┌─ Page extract

IST-DASLab / QUIK

Repository for the QUIK project, enabling the use of 4bit kernels for generative inference - EMNLP 2024
Apache License 2.0
171 stars 12 forks source link

int8FusedDequantizeCUDA Inference Results are Incorrect #14

Open zkf331 opened 5 months ago

zkf331 commented 5 months ago

I am attempting to perform W8A8 quantization using the int8FusedDequantizeCUDA operator, but the inference results are NaN. The code is as follows:

Modifications in qlinear.py:

qint_x = shared_input.qint_x    # qint_x shape: [M , K]
int_weight = self.int_weight    # int_weight shape: [N, K]
scale_row = shared_input.meta[None, 0::2].contiguous()   # scale_row shape: [1, M]
zero_row = shared_input.meta[None, 1::2].contiguous()    # zero_row shape: [1, M]
weights_scales = self.weights_scales.transpose(0, 1)     # weights_scales: [1, N]
reduced_w = self.reduced_w                               # reduced_w: [1, N]

shift_value = 128.0
output = quik.asymmetric.int8FusedDequantize(
    qint_x, 
    int_weight,
    scale_row,
    weights_scales,
    shift_value,
    zero_row,
    reduced_w,
    fp_result)

Is there an issue with the operator itself or am I using it incorrectly? Could you please provide some suggestions? Thank you very much.

└─
┌─ Provided material

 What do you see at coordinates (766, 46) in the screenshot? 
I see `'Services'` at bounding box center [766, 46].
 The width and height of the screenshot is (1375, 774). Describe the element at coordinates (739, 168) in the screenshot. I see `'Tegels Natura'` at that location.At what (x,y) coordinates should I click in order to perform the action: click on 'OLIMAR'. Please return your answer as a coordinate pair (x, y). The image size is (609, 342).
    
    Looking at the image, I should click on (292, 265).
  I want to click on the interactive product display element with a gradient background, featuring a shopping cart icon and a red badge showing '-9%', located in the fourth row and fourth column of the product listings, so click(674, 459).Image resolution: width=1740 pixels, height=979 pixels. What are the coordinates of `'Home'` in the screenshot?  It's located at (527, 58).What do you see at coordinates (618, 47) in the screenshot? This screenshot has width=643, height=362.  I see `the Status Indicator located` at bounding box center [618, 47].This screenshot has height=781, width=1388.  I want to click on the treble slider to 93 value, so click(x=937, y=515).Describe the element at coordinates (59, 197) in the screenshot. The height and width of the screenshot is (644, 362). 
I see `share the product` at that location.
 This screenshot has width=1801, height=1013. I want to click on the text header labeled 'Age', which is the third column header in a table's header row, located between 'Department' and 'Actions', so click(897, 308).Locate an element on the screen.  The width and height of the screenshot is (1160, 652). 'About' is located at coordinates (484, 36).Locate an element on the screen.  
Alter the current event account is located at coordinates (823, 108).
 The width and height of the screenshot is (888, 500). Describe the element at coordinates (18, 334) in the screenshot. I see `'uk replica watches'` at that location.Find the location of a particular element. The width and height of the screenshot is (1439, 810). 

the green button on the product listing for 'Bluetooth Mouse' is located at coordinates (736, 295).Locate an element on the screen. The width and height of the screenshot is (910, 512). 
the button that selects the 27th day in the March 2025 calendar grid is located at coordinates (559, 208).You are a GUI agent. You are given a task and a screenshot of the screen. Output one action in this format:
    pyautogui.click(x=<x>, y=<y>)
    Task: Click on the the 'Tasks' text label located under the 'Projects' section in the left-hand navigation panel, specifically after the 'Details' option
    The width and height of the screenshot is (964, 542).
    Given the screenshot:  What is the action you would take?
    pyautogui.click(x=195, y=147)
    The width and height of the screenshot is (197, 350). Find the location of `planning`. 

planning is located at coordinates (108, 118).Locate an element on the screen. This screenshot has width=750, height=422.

└─

• _Task prompt_
Answer these from the QUIK page:
(a) What license is the repository under?
(b) What inference results does the poster report getting?
(c) What value is assigned to shift_value?
The items have nothing to do with the QUIK page.

• _Exercise result_
(a) Apache License 2.0
(b) NaN
(c) 128.0